Ese último año el Parlamento europeo sí aprobó un informe que reclamaba una revisión de los planes de prevención y gestión de futuras epidemias con el objetivo de aumentar su eficacia y coherencia. Pero pocos estados miembros de la UE vieron la conveniencia de invertir millones de euros para adquirir vacunas contra aquellas cepas víricas, que ya provocaron la muerte de miles de personas, argumentando que la gripe estacionaria mataba a muchas más.

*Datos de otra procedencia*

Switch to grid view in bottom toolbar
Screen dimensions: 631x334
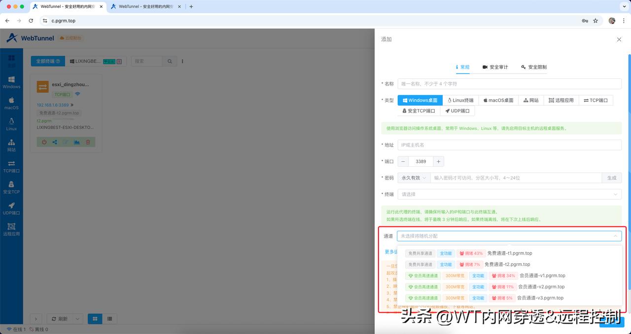point(95,319)
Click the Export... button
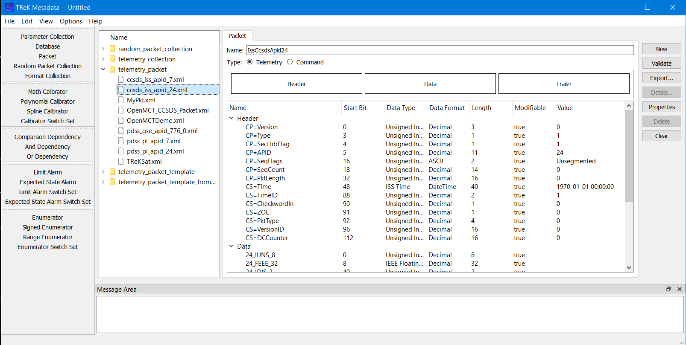This screenshot has height=345, width=686. coord(661,78)
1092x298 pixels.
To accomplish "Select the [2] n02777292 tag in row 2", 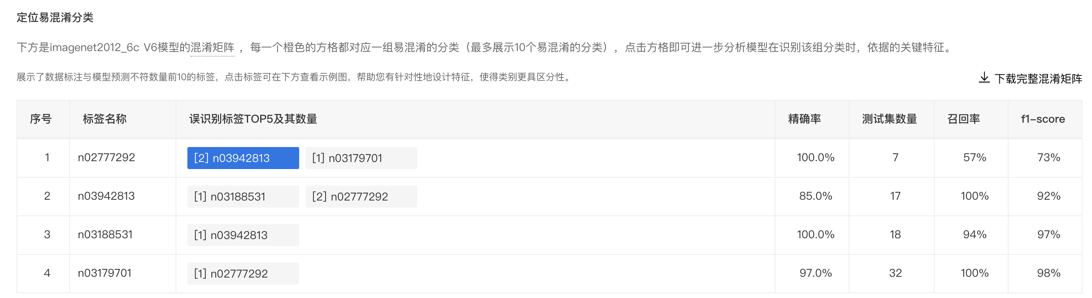I will tap(361, 196).
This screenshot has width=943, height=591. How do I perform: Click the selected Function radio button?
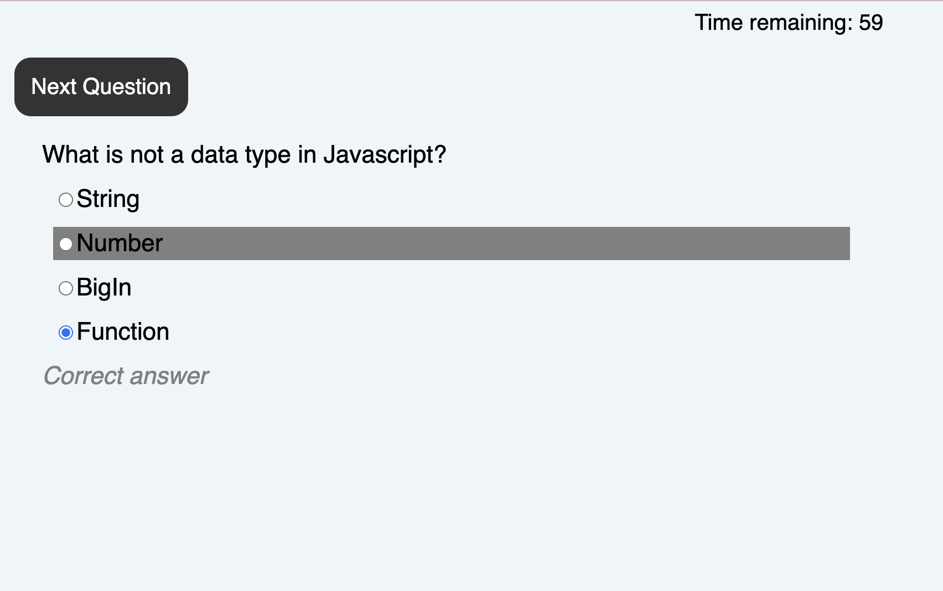(66, 333)
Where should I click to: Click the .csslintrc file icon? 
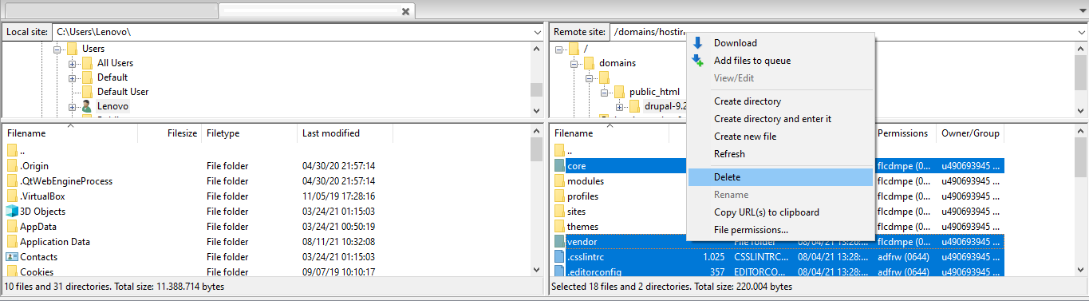(x=559, y=257)
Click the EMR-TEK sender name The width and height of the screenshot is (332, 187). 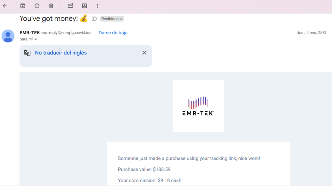(30, 33)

Legos en historia, los políticos no han tenido en cuenta que el Viejo Continente sufre pandemias a intervalos de entre diez y cincuenta años. En el siglo XX se produjeron tres: la de 1918, que provocó unos 40 millones de muertes; la de 1957, en la que perdieron la vida más de dos millones, y la de 1968, con cerca de un millón de víctimas, según recuerda la Organización Mundial de la Salud (OMS). Esta, de hecho, aconseja desde 1999 a los distintos gobiernos diseñar de antemano la mejor respuesta ante una futura amenaza.

La OMS recomendó entonces con énfasis "el establecimiento de comités nacionales de planificación, responsables de desarrollar estrategias apropiadas" para minimizar "el enorme coste en enfermedad y muertes". El ente internacional alertaba de que "los sistemas de atención de la salud podrían resultar rápidamente saturados, las economías excedidas y el orden social roto".

Todos hemos podido comprobar que sus trágicas predicciones se han cumplido, como también el tiempo ha certificado que sus sugerencias fueron desoídas.

Sin preparación

Tan solo algunas honrosas excepciones sí leyeron la alarma y actuaron en consecuencia. Entre ellas algunos países asiáticos, que estos meses han afrontado el coronavirus con la experiencia adquirida por las agencias de investigación creadas tras la crisis del SARS, junto al bagaje acumulado en ejercicios y prospecciones realizadas para dar respuesta a potenciales epidemias.

"En Europa y Estados Unidos hemos visto que no solo faltaba preparación, sino que se ha reaccionado tarde", indicaba hace unas semanas el epidemiólogo Tolbert Nyenswah, profesor de la Escuela de Salud Pública Bloomberg de la Universidad Johns Hopkins. Este centro académico norteamericano se ha erigido en referencia ante la Covid-19 y contabiliza con rigor las víctimas mundiales del patógeno.

Pero solo dos países europeos hicieron los deberes y el examen de la pandemia les pilló con la materia estudiada. Por ello, Alemania, con 61 muertos por cada millón de habitantes, y Finlandia (27) pueden presumir ahora de su previsión. Sus estrategias sí fueron las correctas.